Saya pernah menyebrang dari Pulau Samosir dan menyebrangi Toba dengan kapal ferry yang cukup besar dan merapat ke Parapat dengan aman. Untuk kapal penumpang dan barang sebesar ini saya tidak terlalu paham apakah sudah terpenuhi prosedur keamanan seperti batas muatan penumpang dan barang, manifest yang jelas, tersedianya alat pengaman dalam kasus emergency, dan seterusnya. Paling kita cuma bersyukur alhamdulillah sampai ke tujuan dengan selamat.
Tidak jarang saya harus dag dig dug sepanjang perjalanan terutama di atas laut atau perairan dengan kapal atau perahu yang lebih kecil ketika secara kasat mata saya melihat ada penyimpangan prosedur keamanan. Contoh yang paling banyak adalah tidak disediakannya pelampung yang memadai atau jumlah muatan penumpang yang melebihi kapasitas.

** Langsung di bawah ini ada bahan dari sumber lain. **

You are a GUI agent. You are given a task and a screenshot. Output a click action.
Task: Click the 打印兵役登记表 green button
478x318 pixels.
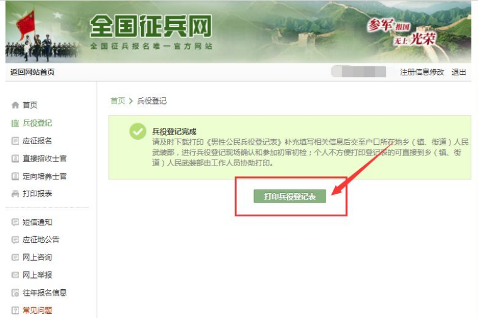pos(290,196)
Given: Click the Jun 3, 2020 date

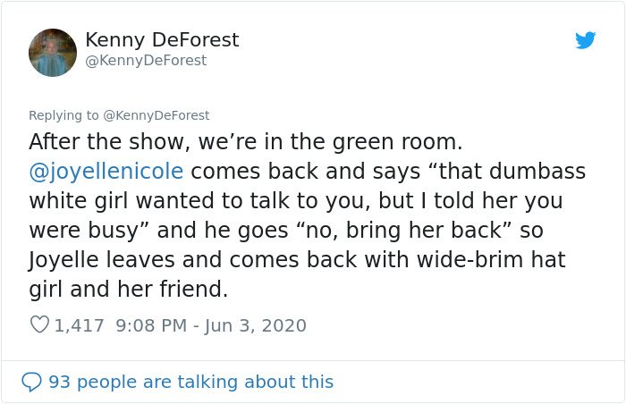Looking at the screenshot, I should pyautogui.click(x=256, y=325).
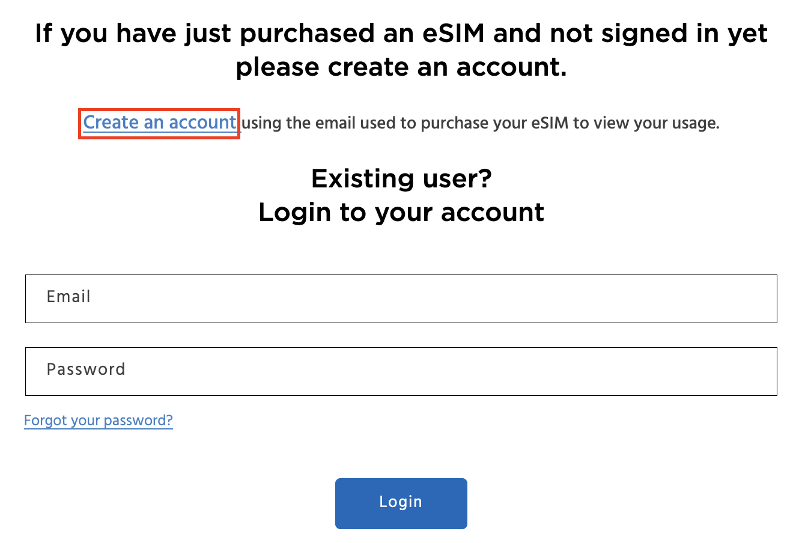Place cursor in the Password box
805x543 pixels.
(x=401, y=371)
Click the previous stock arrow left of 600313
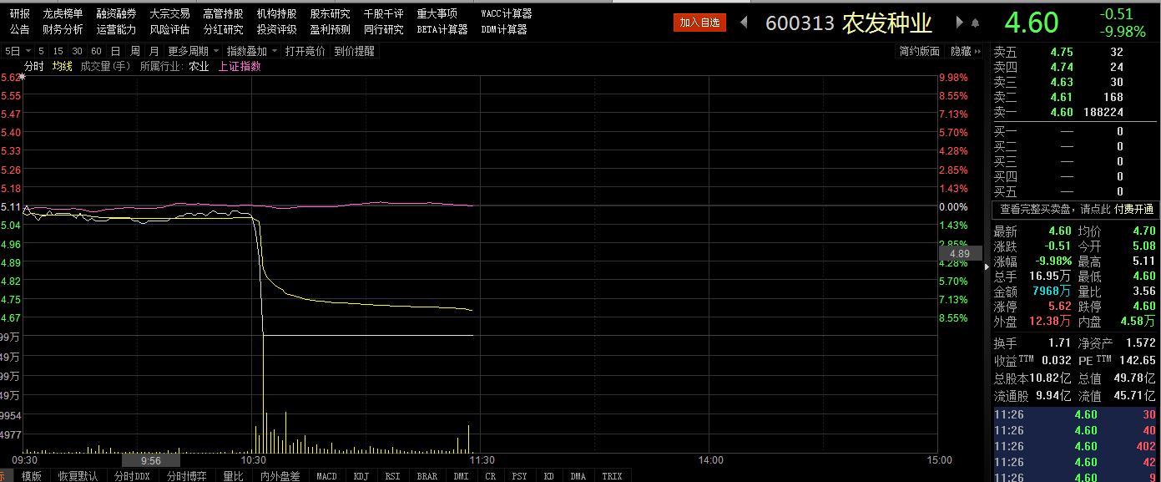 [745, 23]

Pernah dalam perjalanan kembali dari Karimun Jawa ke Dermaga di Jepara, kapal ferry yang saya tumpangi kelebihan penumpang sampai terjadi keributan antar penumpang yang berebutan kursi. Ternyata ada penumpang yang memiliki tiket tanpa nomor kursi yang sudah menduduki kursi yang seharusnya menjadi hak penumpang lain dengan tiket dan nomor kursi yang sesuai. Mirisnya jumlahnya sangat banyak penumpang seperti itu.

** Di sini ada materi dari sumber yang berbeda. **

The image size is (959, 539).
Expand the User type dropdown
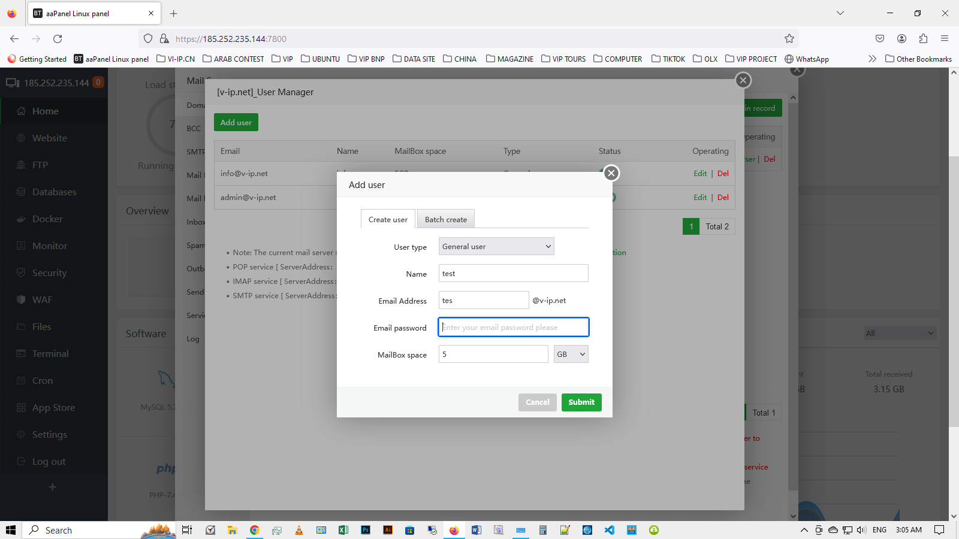[x=496, y=247]
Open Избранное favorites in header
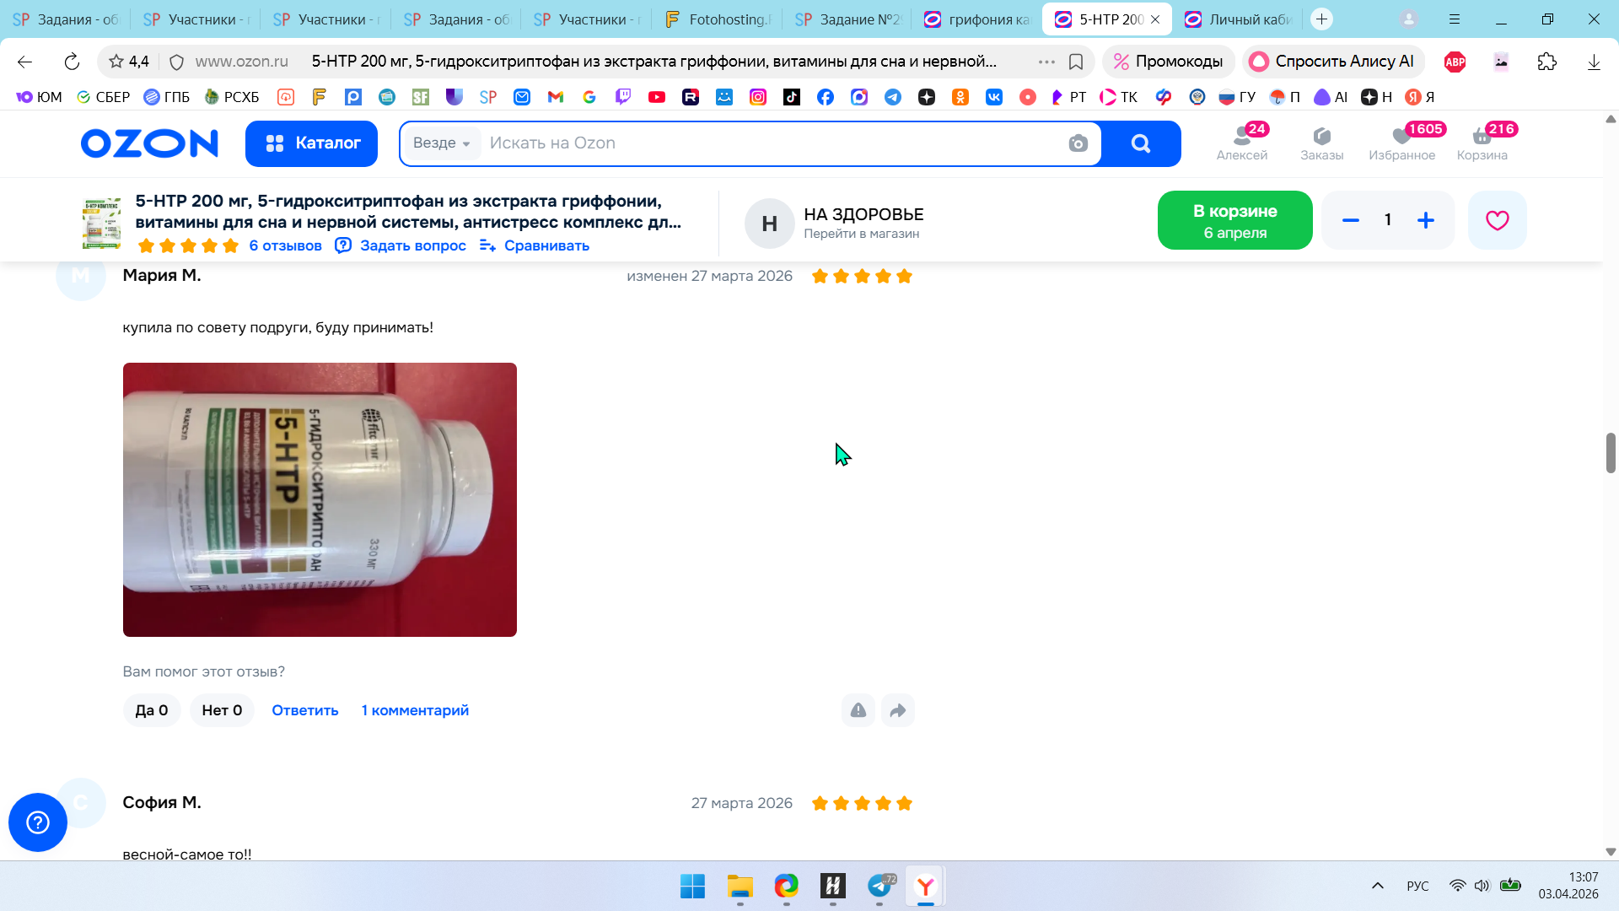Image resolution: width=1619 pixels, height=911 pixels. pos(1401,143)
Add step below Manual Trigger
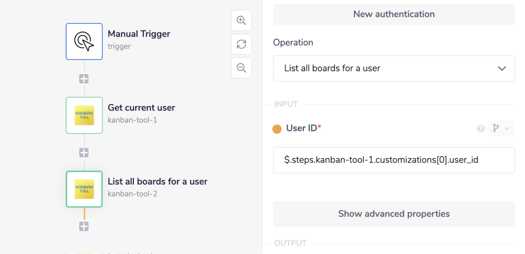Image resolution: width=525 pixels, height=254 pixels. [84, 79]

Awak kapal bahkan tidak bisa memberikan solusi atas keributan tersebut. Menurut mereka memang ada kebolehan menjual karcis sekian persen melebihi jumlah kursi sepanjang sang penumpang memang mau menanggung resiko tidak mendapat kursi. Namun akibatnya bukan sekedar soal kenyamanan saja namun faktor keamanan menjadi terabaikan.

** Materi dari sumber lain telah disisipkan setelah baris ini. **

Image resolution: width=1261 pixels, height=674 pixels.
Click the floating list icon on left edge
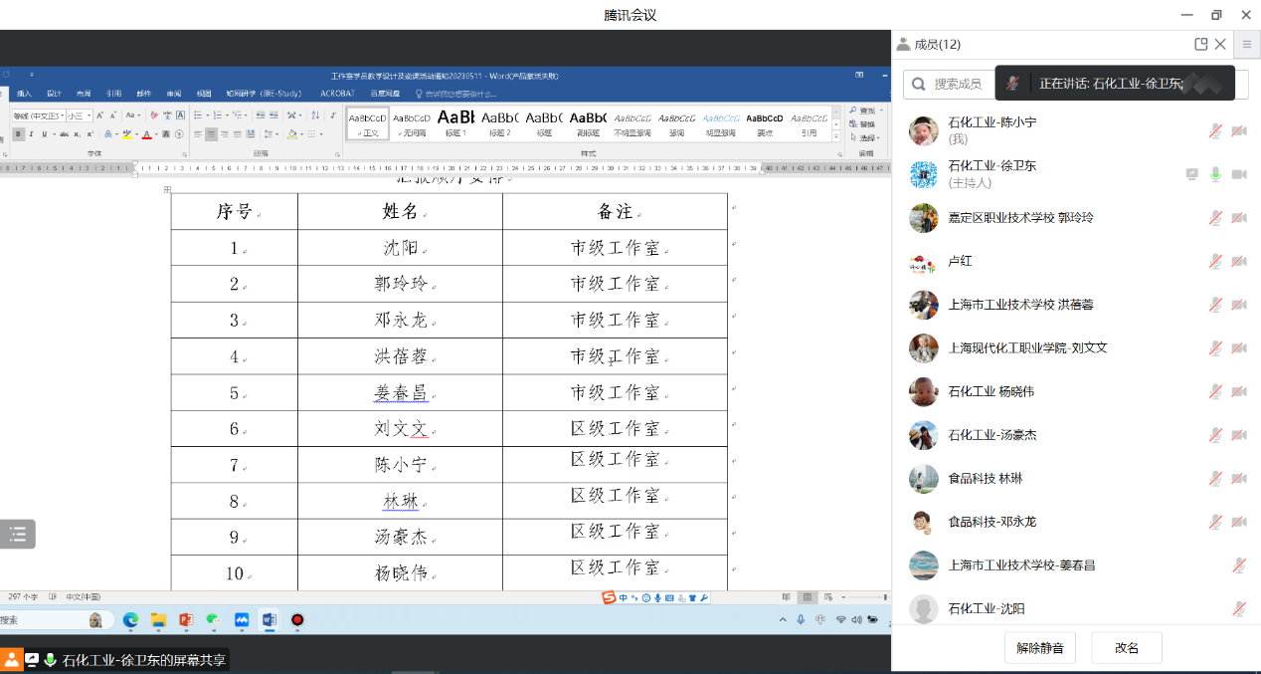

Saat menyebrang menuju Bunaken dengan kapal cepat, kami sebagai penumpang tidak diwajibkan awak untuk menggunakan pelampung padahal pelampung tersedia. Karena takut dan tidak jago berenang saya memilih mengenakannya. Penumpang lain yang merasa tidak perlu dan tidak mengenakannya tidak dipermasalahkan. Waah kok bisa.
Demikian juga saat saya menyeberang menuju Gili Trawangan dengan kapal perahu motor. Tidak disediakan pelampung saat itu. Pengalaman yang sama saat saya menyeberang menuju Pulau Labengki dari salah satu dermaga di Konawe. Hmm bismillah aja, karena ternyata awak kapal dengan santai bilang “insyaAllah aman kok bu” haduuuh apa boleh buat sudah terlanjur basah 😆. Sepanjang jalan biasanya saya banyak-banyak bardo’a. Jujur saya gak bisa menyembunyikan rasa khawatir meskipun terpaksa tetap naik.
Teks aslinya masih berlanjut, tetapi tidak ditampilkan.